THE MEAT “Today’s ‘best practices’ lead to dead ends,” says Thiel. The rub is that “vertical progress is harder to imagine because it requires doing something nobody else has done.” In short, don’t imitate the competition, rather, improve on the competition, not with incremental steps but with bold new breakthroughs. As explained, copying an idea is akin to going from n-1; creating an idea is going from zero to one.

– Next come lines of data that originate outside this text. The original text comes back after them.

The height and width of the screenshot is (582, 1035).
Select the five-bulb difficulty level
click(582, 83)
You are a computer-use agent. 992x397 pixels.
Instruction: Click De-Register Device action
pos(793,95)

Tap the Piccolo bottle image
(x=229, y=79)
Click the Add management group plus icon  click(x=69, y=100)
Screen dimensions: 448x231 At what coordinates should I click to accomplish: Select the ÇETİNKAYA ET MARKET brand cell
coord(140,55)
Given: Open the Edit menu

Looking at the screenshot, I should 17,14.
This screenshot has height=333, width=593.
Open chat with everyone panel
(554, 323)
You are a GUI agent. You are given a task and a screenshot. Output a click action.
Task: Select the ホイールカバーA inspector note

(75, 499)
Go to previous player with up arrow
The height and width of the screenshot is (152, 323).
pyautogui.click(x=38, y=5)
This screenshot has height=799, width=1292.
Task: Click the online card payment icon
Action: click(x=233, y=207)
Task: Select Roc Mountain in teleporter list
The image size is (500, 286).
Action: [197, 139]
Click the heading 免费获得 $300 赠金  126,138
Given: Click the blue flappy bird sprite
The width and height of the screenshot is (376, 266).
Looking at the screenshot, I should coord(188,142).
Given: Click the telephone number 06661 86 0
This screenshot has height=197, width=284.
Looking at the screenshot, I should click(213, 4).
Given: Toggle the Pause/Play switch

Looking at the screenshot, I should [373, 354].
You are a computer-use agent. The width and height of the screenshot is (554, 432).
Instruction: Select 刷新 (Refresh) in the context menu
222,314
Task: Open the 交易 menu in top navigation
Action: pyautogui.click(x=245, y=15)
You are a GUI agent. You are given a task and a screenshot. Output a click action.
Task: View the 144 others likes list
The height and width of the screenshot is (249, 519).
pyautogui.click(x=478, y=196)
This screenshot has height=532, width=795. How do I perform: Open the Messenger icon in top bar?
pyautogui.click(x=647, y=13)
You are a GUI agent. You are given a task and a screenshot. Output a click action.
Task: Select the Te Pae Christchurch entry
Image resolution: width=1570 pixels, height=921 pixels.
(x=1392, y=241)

THE TWIST New ideas are the lifeblood of any company. With plenty of uncharted frontier ahead, the winners will be those who get there first.
Bold: How to Go BIG, Create WEALTH and IMPACT the World
Peter Diamandis and Steven Kotler
Simon & Schuster; 2015
THE PLOT How the exponential growth of technology enabled entrepreneurs to not just become instantly successful, but more successful than ever before.
THE MEAT Drawing on the work(s) of Larry Page, Elon Musk, Richard Branson, and Jeff Bezos, Diamandis and Kotler analyze how their habits can be applied elsewhere.
THE TWIST Diamandis, who’s built 15 companies from the ground up, brings his much sought after advice to the table teaching the reader how to leverage and incentive competition for the greater good.